Task details: In the entries below, find each line with the word "computer" and pull it out.

■ ■ ■ ■ ■ ■ ■

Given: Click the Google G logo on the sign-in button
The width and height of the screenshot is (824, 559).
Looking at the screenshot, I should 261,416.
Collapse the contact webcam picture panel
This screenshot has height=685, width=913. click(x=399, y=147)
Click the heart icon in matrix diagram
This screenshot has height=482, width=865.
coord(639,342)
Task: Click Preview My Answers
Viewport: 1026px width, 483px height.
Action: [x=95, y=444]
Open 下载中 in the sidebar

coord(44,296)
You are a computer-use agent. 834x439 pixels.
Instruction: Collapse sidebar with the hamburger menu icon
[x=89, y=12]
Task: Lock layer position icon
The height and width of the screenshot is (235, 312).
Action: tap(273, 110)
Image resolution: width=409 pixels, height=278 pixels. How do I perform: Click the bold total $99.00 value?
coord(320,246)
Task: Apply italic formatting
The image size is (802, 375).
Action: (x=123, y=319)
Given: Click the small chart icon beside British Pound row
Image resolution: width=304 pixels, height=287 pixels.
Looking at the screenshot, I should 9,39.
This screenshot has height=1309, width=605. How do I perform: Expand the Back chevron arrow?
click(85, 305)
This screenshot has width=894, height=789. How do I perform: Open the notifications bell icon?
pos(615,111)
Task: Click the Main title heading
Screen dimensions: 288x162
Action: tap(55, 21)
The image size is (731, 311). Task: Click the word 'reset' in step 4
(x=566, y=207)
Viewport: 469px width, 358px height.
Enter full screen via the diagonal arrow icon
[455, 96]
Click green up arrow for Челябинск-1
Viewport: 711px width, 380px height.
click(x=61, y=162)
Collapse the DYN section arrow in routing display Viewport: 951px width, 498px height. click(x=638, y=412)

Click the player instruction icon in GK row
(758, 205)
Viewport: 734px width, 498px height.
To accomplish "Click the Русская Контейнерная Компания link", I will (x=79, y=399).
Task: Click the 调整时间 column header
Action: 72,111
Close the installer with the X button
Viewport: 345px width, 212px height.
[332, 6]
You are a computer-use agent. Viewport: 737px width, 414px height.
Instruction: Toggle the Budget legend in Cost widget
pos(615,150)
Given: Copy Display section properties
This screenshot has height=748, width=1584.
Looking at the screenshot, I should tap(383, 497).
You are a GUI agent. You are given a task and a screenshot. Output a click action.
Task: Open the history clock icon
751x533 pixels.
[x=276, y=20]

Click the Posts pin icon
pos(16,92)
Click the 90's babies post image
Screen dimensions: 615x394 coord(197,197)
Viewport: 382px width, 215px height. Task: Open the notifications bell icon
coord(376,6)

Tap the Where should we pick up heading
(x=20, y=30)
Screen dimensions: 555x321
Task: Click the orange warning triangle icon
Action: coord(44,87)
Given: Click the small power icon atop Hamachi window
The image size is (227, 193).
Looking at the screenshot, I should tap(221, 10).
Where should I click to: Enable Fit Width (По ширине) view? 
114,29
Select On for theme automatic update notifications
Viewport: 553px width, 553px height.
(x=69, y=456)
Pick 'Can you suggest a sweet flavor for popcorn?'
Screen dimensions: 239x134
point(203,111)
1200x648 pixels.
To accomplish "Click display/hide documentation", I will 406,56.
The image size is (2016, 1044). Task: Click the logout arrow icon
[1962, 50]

■ ■ ■ ■ ■ ■ ■

Finished task:
You are a computer-use agent. 834x439 pixels.
You are a computer-use agent. Viewport: 737px width, 414px height.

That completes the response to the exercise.